The Oscar-winning animation studio is celebrating the completion of “Inside Out,” a film that features each of those emotions as personified characters controlling operations inside in a little girl’s head.

Sculptures, sketches, paintings and other concept art from the film 5½ years in the making fills a gallery at the studio’s resort-like headquarters in Northern California. Some 350 artists and technicians collaborated under the direction of Pete Docter (“Up,” “Monsters, Inc.”) to bring the imaginative adventure to life.

“Inside Out” tells a story of two worlds — the external, human world and the internal landscape of the mind — and how they influence one another. As 11-year-old Riley navigates the human world, including a move from her native Minnesota to San Francisco, her mind’s staff of emotions handle her internal goings-on.

The film is set for release June 19.

Joy (Amy Poehler) was the de facto leader of the emotion team, but when she and Sadness (Phyllis Smith) get lost deep in the recesses of Riley’s subconscious, Fear (Bill Hader), Anger (Lewis Black) and Disgust (Mindy Kaling) are left in charge. Joy and Sadness, with the help of a character named Bing Bong, must bridge their differences to ensure Riley’s happiness and the ongoing development of her personality — heady territory for an animated, family film.

With the project recently completed, Docter and producer Jonas Rivera invited reporters to Pixar to explain why “Inside Out” was so time-consuming.

Animated movies typically take longer than live action to produce because everything has to be built — not only the sets and costumes but the characters and cameras.

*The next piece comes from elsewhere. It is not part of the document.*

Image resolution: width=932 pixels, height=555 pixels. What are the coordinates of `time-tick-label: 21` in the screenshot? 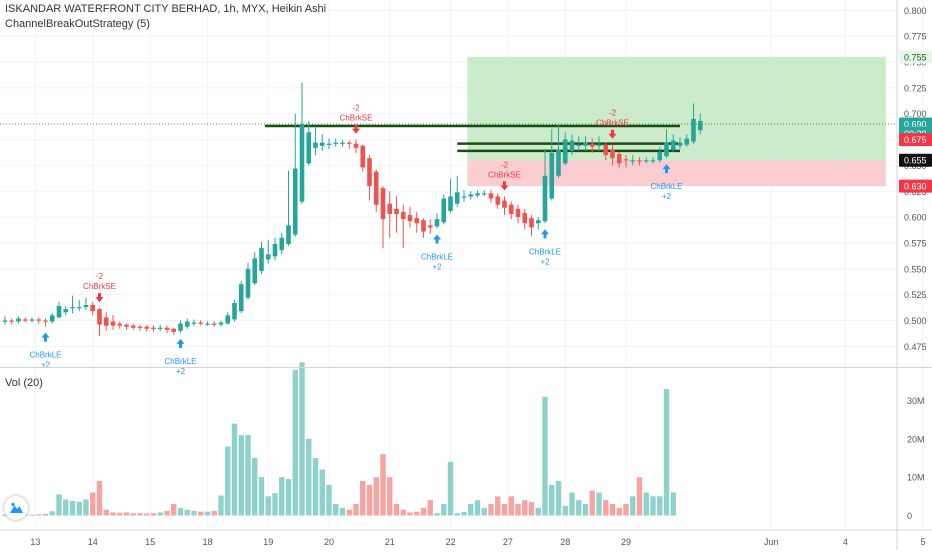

On this film, though, the artists had to create entire worlds.

“Inside Out” started with an idea from Docter inspired by his daughter, who’d gone from an outgoing, happy kid to a quiet, sullen pre-teen. He imagined a story set inside a little girl’s mind that explored what went on in there.

His team met with neuroscientists and psychologists to learn some basics about emotion, memory and mind function.

Then it was up to the story artists to develop characters based on that information, conceptualize how they should look and act and come up with a script. Meanwhile, production designer Ralph Eggleston was dreaming up what the world of mind and personality might look like.

“It was an intellectual idea we had to conceptualize,” he said. “The biggest challenge was what is the mind?”

Filming comes next, before animation, inverting the familiar lights-camera-action formula.

“In animation, it’s camera, action, lights,” said director of photography Patrick Lin.

Animators — a team of 45 in the case of “Inside Out” — give expression and personality to the characters. It takes about a week to produce three seconds of animation, said directing animator Jamie Roe.

Lighting comes last, and it functions like a cinematographer would on a live-action film, shaping the shot and directing the eye, said lighting artist Angela Reisch. Like animation, lighting each scene is a painstaking process, and artists can complete only a few shots a week.